Code 99440 involves positive pressure ventilation a bag and mask says Richard Molteni, MD, FAAP, a neonatologist and medical director of Children's Hospital and Regional Medical Center in Seattle. "This does not require an endotracheal tube," Molteni says. "If the endotracheal tube is used, it should be reported separately using 31500 (Intubation, endotracheal, emergency procedure)."
 
Note: Intubation in the delivery room usually means resuscitation, but it doesn't necessarily mean ongoing ventilation. Babies who are intubated and put on the ventilator are always critical care. (See coding for critical care below.)
 
You should use 99436 (attendance at delivery) for a newborn that does not require positive pressure ventilation or chest compression. Teri Salus, health policy specialist with the AAP division of healthcare finance and practice, says 99436 includes drying, stimulation, suctioning and blow-by oxygen. Code 99436 is for attending any delivery (whether the baby is normal or not) except one in which the pediatrician resuscitates the newborn. In that case, use the resuscitation code (99440) instead of 99436.

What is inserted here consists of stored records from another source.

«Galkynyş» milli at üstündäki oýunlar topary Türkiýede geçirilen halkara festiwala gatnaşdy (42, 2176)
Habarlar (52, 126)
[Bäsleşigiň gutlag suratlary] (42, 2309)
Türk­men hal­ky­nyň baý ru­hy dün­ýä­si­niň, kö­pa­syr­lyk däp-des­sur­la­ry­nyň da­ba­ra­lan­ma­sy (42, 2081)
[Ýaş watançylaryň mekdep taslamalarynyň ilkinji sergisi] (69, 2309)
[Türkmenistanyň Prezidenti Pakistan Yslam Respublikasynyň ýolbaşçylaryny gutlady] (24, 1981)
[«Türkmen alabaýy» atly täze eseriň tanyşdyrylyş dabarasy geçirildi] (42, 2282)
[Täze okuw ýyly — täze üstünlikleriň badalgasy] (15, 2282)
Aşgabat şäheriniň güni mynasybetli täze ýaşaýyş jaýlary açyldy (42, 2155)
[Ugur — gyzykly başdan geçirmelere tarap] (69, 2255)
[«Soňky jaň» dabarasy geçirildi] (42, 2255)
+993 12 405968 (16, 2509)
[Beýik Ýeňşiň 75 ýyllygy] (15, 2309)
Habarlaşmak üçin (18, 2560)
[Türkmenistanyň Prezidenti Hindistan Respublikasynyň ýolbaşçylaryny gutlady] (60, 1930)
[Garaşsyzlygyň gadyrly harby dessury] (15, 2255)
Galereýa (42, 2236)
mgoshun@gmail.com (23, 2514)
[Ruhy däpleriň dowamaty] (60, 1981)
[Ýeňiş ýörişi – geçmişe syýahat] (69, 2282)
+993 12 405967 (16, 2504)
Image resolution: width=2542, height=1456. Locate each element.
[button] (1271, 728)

Proper Coding When Baby Is Critical
"When a newborn needs intubation at delivery, by definition the baby is critical," says Charles J. Schulte III, MD, FAAP, an AAP representative to the AMA CPT Codes advisory committee and practicing pediatrician in Washington, D.C.
 
Newborn critical care should be reported with 99295 (Initial neonatal intensive care, per day, for the evaluation and management of a critically ill neonate or infant). This can be billed in addition to the attendance at delivery (99436) or resuscitation (99440).
 
If you intubate a newborn, you should not code 31500 with 99295, because critical care includes intubation. However, if performed, you can report laryngoscopies (31515, Laryngoscopy, direct, with or without tracheoscopy; for aspiration; 31520, ... diagnostic, newborn) with neonatal care (99295). Based on the case, you may also bill resuscitation (99440) or attendance at delivery (99436).